ペダルを外す僕を見てちょっと驚いたようだったけれど、娘は不平も言わずにサドルに跨った。そうやって何度か練習を繰り返したある日曜日、娘は宣言した。「今日こそ、乗れるようになりたい」と。


ある秋の日だった。僕は足元に落ちている枯れ葉を拾い、2メートルおきに配置して娘に言った。


「まずは一枚目の場所まで自分で自転車を蹴って進めてごらん」


娘は難なくクリアした。


「おお! できるじゃん。今まで練習したからだ。じゃあ、次は二枚目の葉っぱまでやってみよう」


それも娘はクリアした。ちょっと嬉しそうな顔だった。自信を持ったのだろう。


「やった! できたじゃん! じゃあ最後の葉っぱまでやってみよう!」


最後の枯れ葉は車1台分くらい先にある。娘には果てしなく遠い場所に見えたはずだ。何度か足蹴りをし、自転車を安定させないと辿り着けない境地。勇気と不安が入り混じった顔で挑戦するものの、あと一歩足りない。手前でよろけ、足を止めてしまうのだ。それまで難なくこなしていたけれど、そこから先がうまくやれない。


でも娘は諦めなかった。「超えてみたい」という気持ちを持っていた。今まで超えてきたのだから、きっとあの葉っぱも越えられる。そう思っていたように見える。少なくとも僕はそういう気持ちだった。いや、乗らせてあげたい、成功させたいという思いより、挑戦することそのものに意義を感じていた。何度かやるうちに、あと1メートルまで迫り、その次はバランスを崩して3メートル届かなかった。それでも諦めず、自転車を戻し、また挑戦した。夕陽がどんどん傾き、僕らの場所は建物の影が覆い尽くしていった。


それでもやはり、数えきれないトライの後で、娘は三枚目の枯れ葉を越えていった。一組の枯れ葉でつくった見えないゴールラインを越えたとき、娘は僕を振り返り「パパ! できたよ!」と嬉しそうに叫んだ。僕は娘に駆け寄り、娘もハイタッチで応えた。

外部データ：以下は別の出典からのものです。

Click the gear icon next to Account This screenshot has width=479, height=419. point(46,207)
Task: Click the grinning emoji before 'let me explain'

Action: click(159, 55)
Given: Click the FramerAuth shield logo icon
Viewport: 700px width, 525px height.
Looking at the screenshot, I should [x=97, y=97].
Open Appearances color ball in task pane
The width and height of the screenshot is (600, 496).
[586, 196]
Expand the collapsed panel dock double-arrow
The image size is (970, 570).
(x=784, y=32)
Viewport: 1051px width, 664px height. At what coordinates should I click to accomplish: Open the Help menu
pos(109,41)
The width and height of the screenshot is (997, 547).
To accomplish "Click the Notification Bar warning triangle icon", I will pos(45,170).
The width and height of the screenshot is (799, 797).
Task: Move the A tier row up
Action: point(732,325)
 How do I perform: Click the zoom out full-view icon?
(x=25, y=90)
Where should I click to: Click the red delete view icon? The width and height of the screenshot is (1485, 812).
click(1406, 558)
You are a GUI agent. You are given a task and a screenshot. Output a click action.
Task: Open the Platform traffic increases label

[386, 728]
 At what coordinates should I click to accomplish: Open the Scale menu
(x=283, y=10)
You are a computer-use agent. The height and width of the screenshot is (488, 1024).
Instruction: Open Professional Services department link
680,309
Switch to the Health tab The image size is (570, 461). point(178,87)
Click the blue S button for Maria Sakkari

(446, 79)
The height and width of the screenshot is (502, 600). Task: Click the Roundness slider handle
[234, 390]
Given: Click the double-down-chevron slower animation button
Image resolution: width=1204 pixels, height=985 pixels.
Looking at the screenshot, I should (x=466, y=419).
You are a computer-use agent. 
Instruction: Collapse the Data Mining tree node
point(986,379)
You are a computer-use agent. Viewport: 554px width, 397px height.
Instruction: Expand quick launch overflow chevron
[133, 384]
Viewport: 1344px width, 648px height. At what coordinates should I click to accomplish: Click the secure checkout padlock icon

よくある親子の光景だ。とりたてて文章にすることではない。でもこれは、受験と同じだと僕は思う。あなたの親や教師、講師は、基本的に僕とまったく同じ思いを共有する。あるいは経験している。一方、子供の方も同じだ。「やってみよう!」と思えた人は、その達成感や充実感を、体や心の震えとして知る。誰かの助けを借りても、達成するのはやっぱり自分だから。


あなたがやり遂げた暁には、親や周りの人は感動する。子供に見られないような角度で涙を流して喜ぶ。ひっそりと。でも、子供はそんなことを知らない。代わりに、体の細胞が湧き立つような感動や昂揚感を知る。大人は「それで十分」と満足する。子供にそうなってほしいから、充実感や達成感を味わってほしいから、大人は子供を応援する。そこには理由も何もない。あるのは暖かな眼差しなのだ。


娘は今でもたまに思い出したように言う。僕はその一言を聴く瞬間が大好きだ。